The 47 year old gazed out of his office five minutes before kick-off in last Friday’s semi-final second leg against Dundee United and saw long queues of supporters still forming outside. The official attendance was later confirmed as 4,508.
“It’s fantastic,” Hopkin said yesterday. “I couldn’t believe it when I saw all the people coming in. I looked out of my office at 7:40pm – my wife couldn’t get into the car park, it was so busy!
“The crowd was pouring in. Overall we have changed the perspective of the club over the past couple of years. We’re trying to get everyone back.
“I was out in Edinburgh for a meal with my wife last week and Hearts and Hibs fans were saying they were coming to the game. I had friends from Greenock and Gourock coming up. So when they start telling you they’re coming to games you know the crowd will be good. I still didn’t expect it to be as big as it was on Friday but the potential has always been here.”
It just required someone to tap into it. Hopkin arrived as Mark Burchill’s assistant in 2015, initially on a part-time basis, before replacing him as manager. Livingston have barely looked back and stand on the brink of a second successive promotion.
But first they must find a way past Partick Thistle. Friday night’s 1-1 draw with Dundee United – Livingston won the tie 4-3 on aggregate – left Hopkin so emotionally exhausted he chose not to travel to watch Thistle, their most likely opponents, win 1-0 against Dundee at Dens Park the following afternoon. He had what he described as a “sofa day” instead.
“We were waiting on Saturday to find out who we were playing so we had people watch Partick and Ross County,” he explained. “I watched the game later on Saturday on BBC Alba.”
But Livi are raring to go now.

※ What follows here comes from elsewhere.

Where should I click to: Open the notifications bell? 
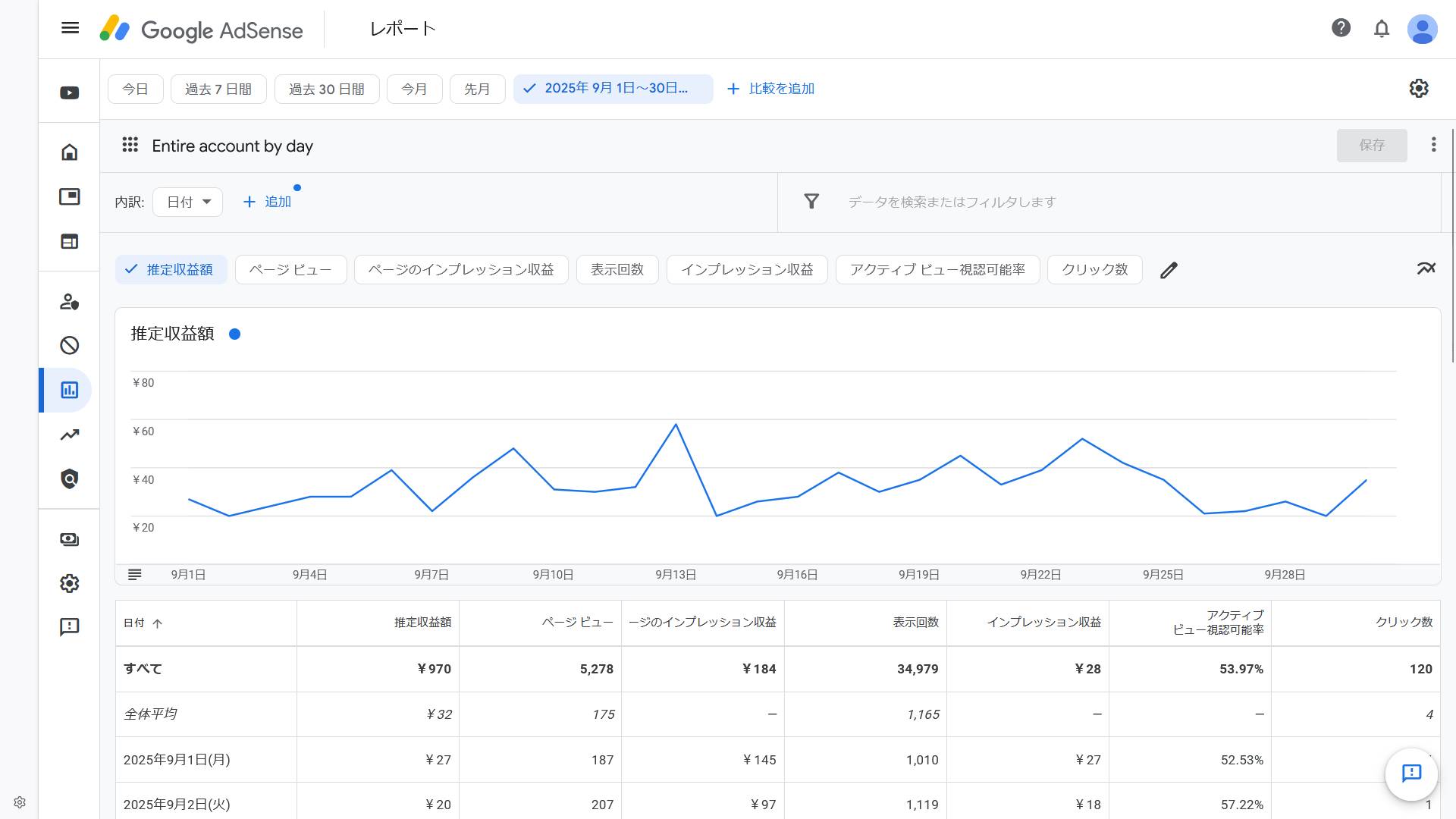1381,29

What Hopkin learned from his own play-off experience as both a player – he scored a last-minute winner for Crystal Palace v Sheffield United in 1997’s Division One play-off final – and manager is that the semi-final is the toughest assignment. He reckons Livi can now “relax and enjoy” the coming games – the pressure, is on Patrick Thistle while the momentum is with Livingston.
“We budgeted for finishing eighth and that’s where we aimed to finish,” he reflected. “We went into the top four in October and I think everyone was waiting for us floundering. But we are very professional here – with prehab and triple sessions every day. We work hard. People thought we would crumble against Dundee United but the later the game went on the more I knew we would be strong.”

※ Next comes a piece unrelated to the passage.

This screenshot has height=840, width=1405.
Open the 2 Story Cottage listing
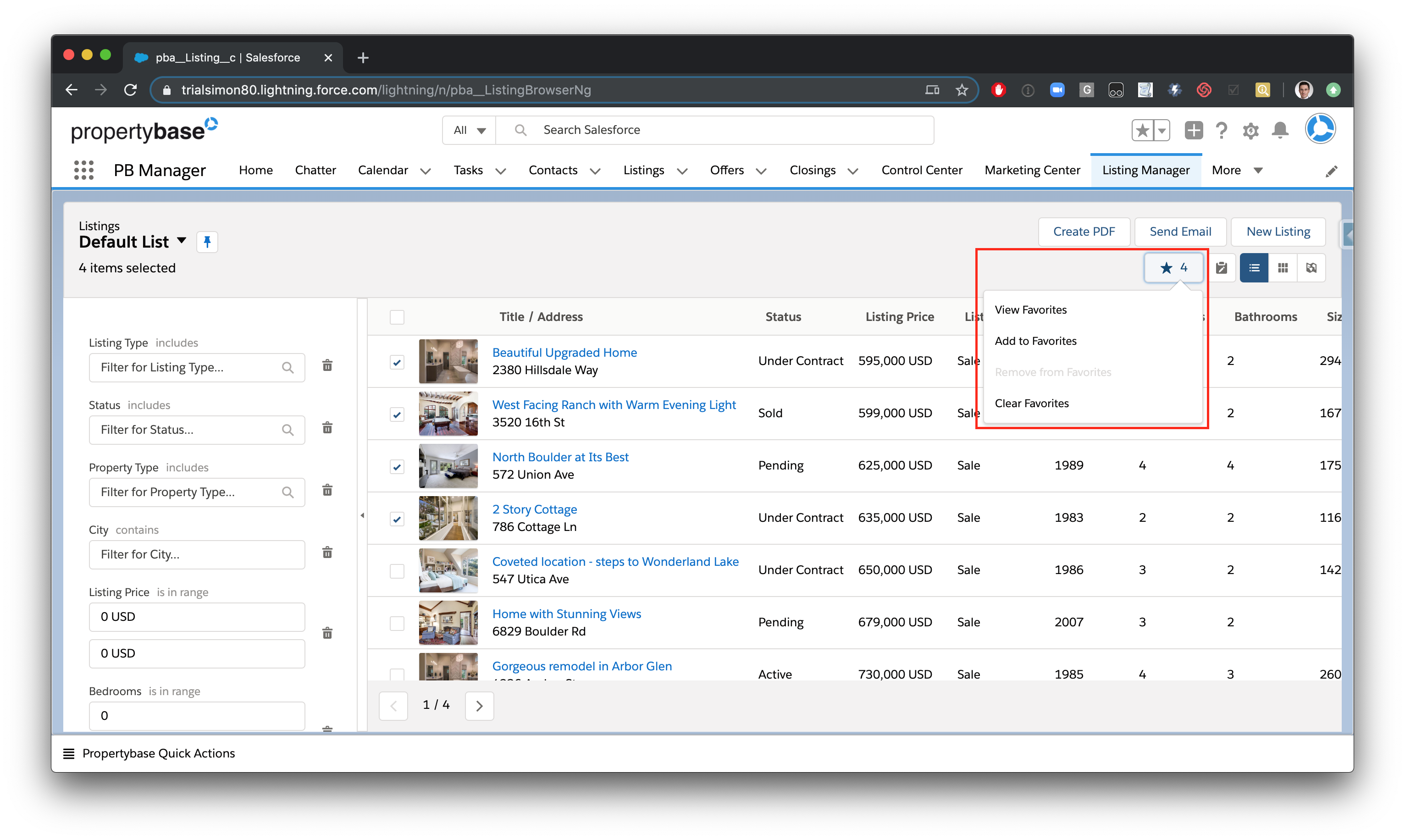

Skipper Craig Halkett, pictured above, was asked whether it would qualify as a football miracle if Livingston reached the top flight in a season when they were expected to struggle to stay up. “It’s as close to one as you can get,” he said.
“Four of us are still in the team from two-and-a-half years ago when we were relegated to League 1,” he added. “If you had asked us then where we would be now then nobody would have though that we would be two games away from the Scottish Premiership. It is close to a miracle.”
But the Miracle of the Tony Macaroni Arena – the club yesterday announced a new three-year sponsorship deal with the restaurant chain – is still some way from being played out.
Hopkin has asked for two last lung-busting performances from his players, a few of whom have indicated to him they wish to move on. He can’t resent them for this. His own future – he is due to be out of contract as well – is the subject of much speculation amid links with the vacant managerial posts at Carlisle and former club Morton.
“I know there are a few who want to move on in the summer,” he said. “I have asked them all to give me everything they have until the end of the season and if we manage to get through to be a Premiership club why not stay here?
“And if we don’t then I have told everyone they can go with my best wishes. They have had an opportunity to be coached and managed properly and if they go somewhere else it is because of money, and you can understand that.”
Hopkin won’t divulge the names of managers from both north and south of the Border who have sent good luck messages. But he’s had plenty. One read: “You’ve got a small budget and you’re at the top of the league – you know you can coach.” The trouble for Livingston is so does everyone else.